7. The method according to claim 6, wherein the learned approach
comprises training the hierarchical algorithm on one or more pairs
of known reference pictures.
8. The method according to claim 7, wherein the one or more pairs
of known reference pictures are related by a known motion
vector.
9. The method according to claim 1, wherein the similarity of the
one or more reference elements to the one or more original elements
is determined using a metric.
10. The method according to claim 9, wherein the metric comprises
at least one of: a subjective metric; a sum of squared difference;
or a sum of squared errors.
11. The method according to claim 9, wherein the metric is selected
from a plurality of metrics based on properties of the input
picture.
12. The method according to claim 1, wherein the estimated motion
vector describes a dense motion field.
13. The method according to claim 1, wherein the estimated motion
vector describes a block wise displacement field.
14. The method according to claim 13, wherein the block wise
displacement field relates reference blocks of visual data in the
reference picture of video data to input blocks of data in the
input picture of video data by at least one of: a translation; an
affine transformation; a style transfer; or a warping.
15. The method according to claim 13, wherein the estimated motion
vector describes a plurality of possible block wise displacement
fields.
16. The method according to claim 1, wherein the one or more
reference pictures of video data comprises a plurality of reference
pictures of video data.
17. The method according to claim 16, wherein the plurality of
reference pictures of video data comprises two or more reference
pictures at different resolutions.
18. The method according to claim 1, wherein the one or more input
pictures of video data comprises a plurality of input pictures of
video data.
19. Apparatus comprising: at least one processor; at least one
memory including computer program code which, when executed by the
at least one processor, causes the apparatus to perform a method
comprising: receiving one or more input pictures of video data;
identifying, using a hierarchical algorithm, one or more reference
elements in one or more reference pictures of video data that are
similar to one or more input elements in the one or more input
pictures of video data; determining an estimated motion vector
relating the identified one or more reference elements to the one
or more input elements; and outputting an estimated motion
vector.
20. A computer readable medium having computer readable code stored
thereon, the computer readable code, when executed by at least one
processor, causing the performance of a method comprising:
receiving one or more input pictures of video data; identifying,
using a hierarchical algorithm, one or more reference elements in
one or more reference pictures of video data that are similar to
one or more input elements in the one or more input pictures of
video data; determining an estimated motion vector relating the
identified one or more reference elements to the one or more input
elements; and outputting an estimated motion vector.
Description
CROSS-REFERENCE TO RELATED APPLICATIONS
[0001] This application is a continuation of, and claims priority
to, International Patent Application No.

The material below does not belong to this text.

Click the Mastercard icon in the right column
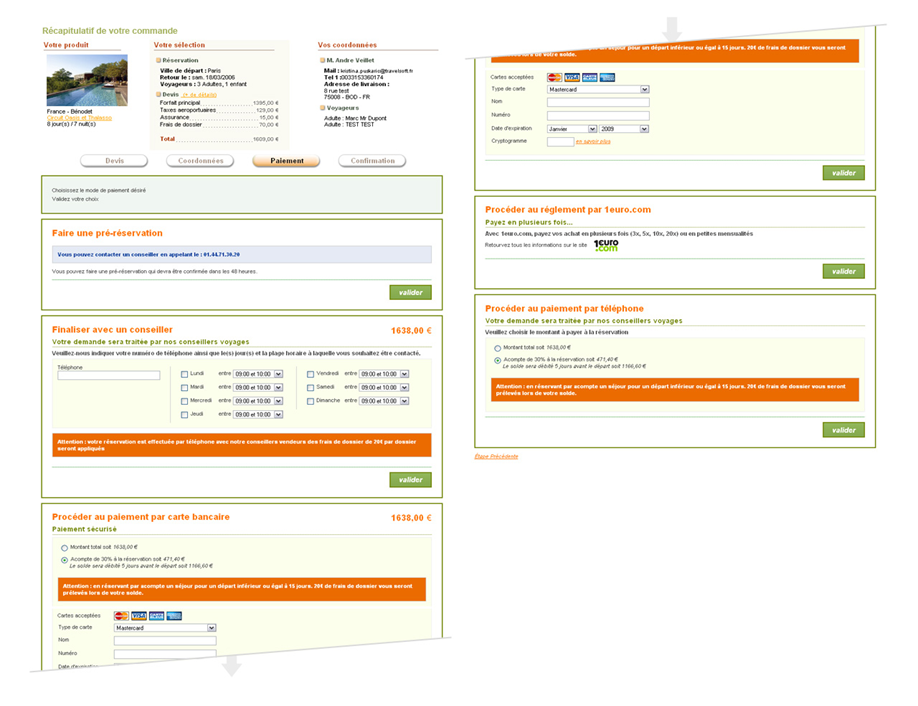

PCT/GB2017/051006, filed
on Apr. 11, 2017, and entitled "MOTION ESTIMATION THROUGH MACHINE
LEARNING," which in turn claims priority to United Kingdom Patent
Application No. GB 1606121.0, filed on Apr. 11, 2016, the contents
of both of which are incorporated herein by reference in their
entireties.
FIELD
[0002] The present disclosure relates to motion estimation in video
encoding. For example, the present disclosure relates to the use of
machine learning to improve motion estimation in video
encoding.
BACKGROUND
Video Compression
[0003] FIG. 1 illustrates the generic parts of a video encoder.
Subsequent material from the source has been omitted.